Thoughts on HTTP instrumentation with OpenTelemetry

It’s the summary of what I learned writing high-scale REST services, instrumenting native HTTP Client in .NET, along with some research I’ve done on other HTTP clients and languages. I’m not an HTTP expert though and if you are please come and help us work on OpenTelemetry HTTP conventions!

Instrumentation requirements

Let’s start by listing what I think instrumentation should achieve

  • Answer typical user questions about the request: when it was made, in which context, how long it took, what were destination and result.
  • Enable instrumentation (ideally without code) at runtime. Code configuration should be also possible and some languages would prefer an explicit way. For Java, Python, Node.js, and .NET enabling HTTP tracing implicitly is a standard for users.
  • Support generic use-case consistently (within laws of physics) between client implementations, languages, configuration, and usage
  • Don’t be expensive: there should be nearly zero perf impact when there is no OpenTelemetry SDK (for native instrumentation), the default configuration should have a small perf impact.

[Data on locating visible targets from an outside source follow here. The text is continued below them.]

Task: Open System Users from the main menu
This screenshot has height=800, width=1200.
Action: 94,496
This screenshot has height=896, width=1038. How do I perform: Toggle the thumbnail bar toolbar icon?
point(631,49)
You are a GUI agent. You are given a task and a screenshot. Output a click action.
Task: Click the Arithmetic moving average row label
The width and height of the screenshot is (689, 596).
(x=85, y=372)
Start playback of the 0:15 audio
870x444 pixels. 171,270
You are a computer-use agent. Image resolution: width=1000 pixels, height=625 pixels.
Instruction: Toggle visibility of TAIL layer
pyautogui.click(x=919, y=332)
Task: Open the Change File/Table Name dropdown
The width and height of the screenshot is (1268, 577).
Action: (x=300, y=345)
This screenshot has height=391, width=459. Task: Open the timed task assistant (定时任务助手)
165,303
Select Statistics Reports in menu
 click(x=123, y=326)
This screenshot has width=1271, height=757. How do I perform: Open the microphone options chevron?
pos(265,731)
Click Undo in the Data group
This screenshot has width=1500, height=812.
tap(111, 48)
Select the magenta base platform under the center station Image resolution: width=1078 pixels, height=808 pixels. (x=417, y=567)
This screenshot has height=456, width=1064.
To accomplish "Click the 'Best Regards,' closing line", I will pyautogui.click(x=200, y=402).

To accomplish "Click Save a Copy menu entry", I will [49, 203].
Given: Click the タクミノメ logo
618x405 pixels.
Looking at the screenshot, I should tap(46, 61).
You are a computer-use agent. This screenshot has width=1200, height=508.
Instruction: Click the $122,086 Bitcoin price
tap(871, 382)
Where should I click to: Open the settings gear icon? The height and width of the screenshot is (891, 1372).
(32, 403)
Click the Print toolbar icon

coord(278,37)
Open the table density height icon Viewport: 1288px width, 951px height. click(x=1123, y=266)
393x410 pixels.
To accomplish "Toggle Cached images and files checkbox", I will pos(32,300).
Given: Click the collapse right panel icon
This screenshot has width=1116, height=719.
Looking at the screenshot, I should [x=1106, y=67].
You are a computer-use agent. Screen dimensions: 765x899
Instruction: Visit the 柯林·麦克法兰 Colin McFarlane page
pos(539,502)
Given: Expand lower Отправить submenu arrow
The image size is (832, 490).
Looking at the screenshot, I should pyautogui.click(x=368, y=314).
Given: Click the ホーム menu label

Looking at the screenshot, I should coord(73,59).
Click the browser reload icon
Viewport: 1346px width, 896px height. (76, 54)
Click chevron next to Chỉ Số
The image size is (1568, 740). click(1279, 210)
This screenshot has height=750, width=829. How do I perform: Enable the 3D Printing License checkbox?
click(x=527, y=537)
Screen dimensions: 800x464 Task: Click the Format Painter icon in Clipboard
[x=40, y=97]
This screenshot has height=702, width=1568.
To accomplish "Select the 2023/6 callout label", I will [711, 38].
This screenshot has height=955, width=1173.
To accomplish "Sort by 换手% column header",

Extra details cost more for users in terms of telemetry bills and performance and should be opt-in.
  • Don’t break HTTP client core functionality: instrumentation should follow OpenTelemetry error conventions: they are visible, but applications should keep working no matter what happens with tracing. Tracing API stability is a big part of it.

High-level overview

TL;DR:

  • each try or redirect is an HTTP span, it has a unique context that must be propagated downstream - HTTP clients don’t control how their APIs are used and spans created need to have the same meaning regardless of use-case. Unambiguously mapping client spans to service span also requires each try/redirect to have/propagate individual context.
  • nesting retries under another span is not always feasible because HTTP client APIs can be used in different ways and the client doesn't know about all retries. While higher-level spans with nested retries may be desirable, for the most popular happy use case, they are redundant. Users or libraries that do HTTP calls MAY add more instrumentation layers when it makes sense.
  • DNS, TLS, TCP, and any lower levels can be instrumented, but should not be enabled by default (due to low demand, costs, and perf implications). They can be added incrementally as events, logs, or new nested span (with other than HTTP semantics). We need some real-world instrumentation examples to come up with conventions.
  • current attributes have proven themselves over years and are great!

More details

First, let's think about HTTP client API:

  • it has send call to execute a request
  • it likely has handlers/interceptors for auth, retries, logging, etc, and probably users use them for retries, but not all of the users and not all the time
  • it has the configuration (default retry policy, auto-redirects, response buffering, etc).

Candidates for instrumentation is this high-level send call or lower-level physical RPC calls. Configuration affects high-level send behavior.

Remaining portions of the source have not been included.